Shortly after, in June 2025, ADA issued the EoI for the AMCA Development Phase. After the evaluations of the EOI responses, here are the three qualified EOI responders for the INR 15,000-crore AMCA project:

1. Tata Advanced Systems Limited (TASL), the Tata Group’s aerospace and defence arm;

2. Bharat Forge Limited, part of the Kalyani Group leading a consortium with DPSU BEML Limited and private-sector defence electronics firm Data Patterns (India) Limited; and

3. Larsen & Tourbo, heading another consortium with DPSU Bharat Electronics Limited (BEL), which brought in global aerospace parts supplier Dynamatic Technologies Limited as a partner.

Among those four that did not qualify in the EOI are:

1. HAL, as the lead of a consortium, partnering two smaller private firms, including Vem Technologies Private Limited.

2. Adani Defence & Aerospace, as the prime, with private precision engineering company MTAR Technologies as the other partner.

3. Goodluck India Limited, an engineering solutions provider, tying up with defence firm Axiscades Technologies Limited, and government-controlled BrahMos Aerospace Thiruvananthapuram Limited, and

4. ICOMM Tele Limited, a group company of Megha Engineering & Infrastructures Limited, combined with precision metal components manufacturer PTC Industries Limited.

With HAL out of the AMCA prototypes tender, India is decisively moving towards creating a second company —  this time in the private sector — to manufacture fighter aircraft, thereby strengthening India’s defence industrial capabilities.
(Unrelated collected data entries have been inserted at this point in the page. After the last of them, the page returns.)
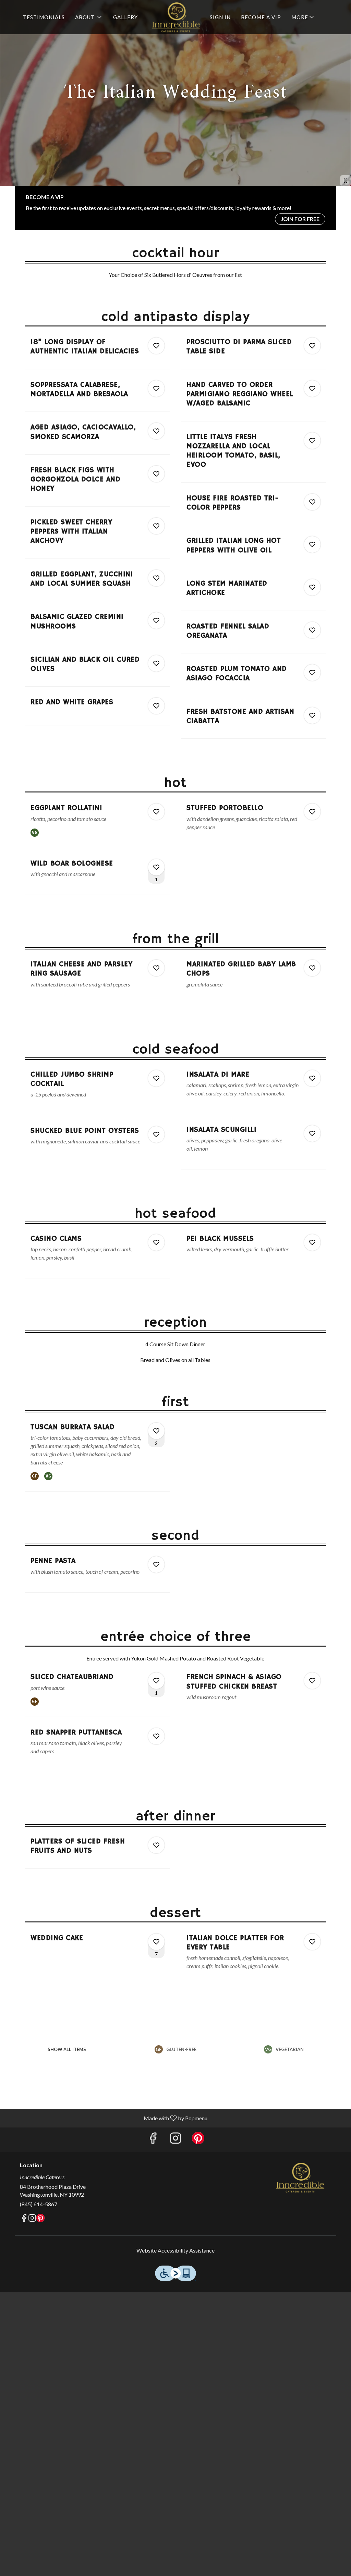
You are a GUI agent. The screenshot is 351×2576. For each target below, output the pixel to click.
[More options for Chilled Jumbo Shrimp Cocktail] (156, 1078)
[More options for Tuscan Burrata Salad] (156, 1431)
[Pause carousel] (345, 180)
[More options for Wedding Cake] (156, 1942)
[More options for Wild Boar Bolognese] (156, 867)
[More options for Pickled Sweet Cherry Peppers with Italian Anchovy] (156, 526)
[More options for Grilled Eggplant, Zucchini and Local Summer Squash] (156, 578)
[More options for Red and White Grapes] (156, 706)
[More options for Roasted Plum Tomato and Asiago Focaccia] (312, 672)
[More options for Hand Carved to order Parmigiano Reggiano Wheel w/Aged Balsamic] (312, 388)
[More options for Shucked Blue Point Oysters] (156, 1134)
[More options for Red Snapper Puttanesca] (156, 1736)
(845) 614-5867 (38, 2204)
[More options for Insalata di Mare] (312, 1078)
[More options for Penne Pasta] (156, 1564)
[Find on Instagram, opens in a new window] (175, 2139)
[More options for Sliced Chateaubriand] (156, 1680)
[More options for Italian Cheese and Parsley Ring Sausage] (156, 968)
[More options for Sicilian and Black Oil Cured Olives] (156, 663)
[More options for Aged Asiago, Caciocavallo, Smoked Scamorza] (156, 431)
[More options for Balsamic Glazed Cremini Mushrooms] (156, 620)
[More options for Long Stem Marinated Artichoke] (312, 587)
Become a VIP (261, 17)
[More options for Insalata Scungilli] (312, 1133)
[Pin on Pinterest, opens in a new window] (198, 2139)
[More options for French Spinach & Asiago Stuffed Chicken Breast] (312, 1680)
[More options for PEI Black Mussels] (312, 1242)
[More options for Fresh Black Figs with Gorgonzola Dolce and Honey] (156, 474)
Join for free (300, 219)
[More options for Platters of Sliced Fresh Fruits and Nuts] (156, 1845)
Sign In (220, 17)
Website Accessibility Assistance (175, 2250)
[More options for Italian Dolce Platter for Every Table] (312, 1942)
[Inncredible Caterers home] (175, 17)
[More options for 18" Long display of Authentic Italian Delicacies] (156, 346)
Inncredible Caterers (300, 2177)
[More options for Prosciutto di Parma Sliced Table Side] (312, 346)
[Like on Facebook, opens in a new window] (153, 2139)
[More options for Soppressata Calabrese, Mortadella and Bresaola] (156, 388)
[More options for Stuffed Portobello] (312, 812)
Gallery (125, 17)
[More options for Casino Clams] (156, 1242)
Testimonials (44, 17)
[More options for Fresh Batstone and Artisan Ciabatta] (312, 715)
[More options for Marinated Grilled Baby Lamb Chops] (312, 968)
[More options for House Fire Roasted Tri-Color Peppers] (312, 502)
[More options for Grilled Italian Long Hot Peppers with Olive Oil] (312, 544)
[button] (89, 17)
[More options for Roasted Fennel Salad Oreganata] (312, 630)
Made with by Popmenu (106, 2117)
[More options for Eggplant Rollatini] (156, 812)
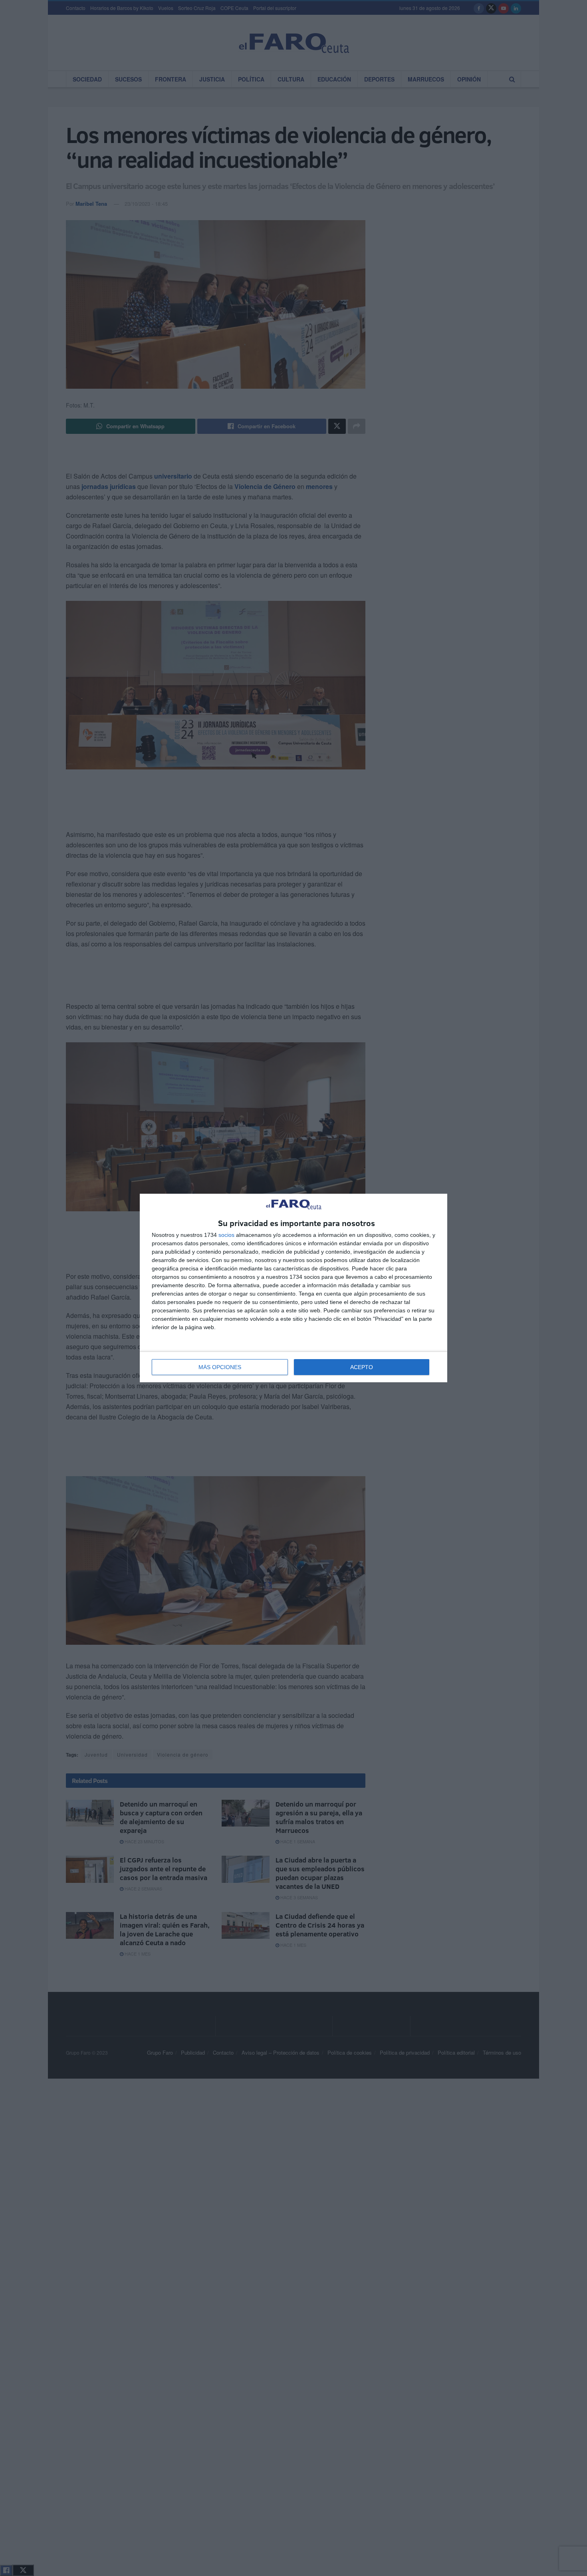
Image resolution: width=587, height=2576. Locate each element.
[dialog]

HAL was already involved in the licensed assembly of MiG and Sukhoi aircraft until recently, and has a huge 180-aircraft order for Tejas Mk1A combat jets.

The AMCA project execution approach would, consciously, break the HAL monopoly in manufacturing combat aircraft. India had, previously, awarded another contract to private sector TASL to manufacture the C295 military cargo planes, in alliance with European original equipment manufacturer Airbus.

That contract had effectively broken the monopoly of HAL that had in the earlier years got all orders for military planes manufacturing under MoD  “nomination.”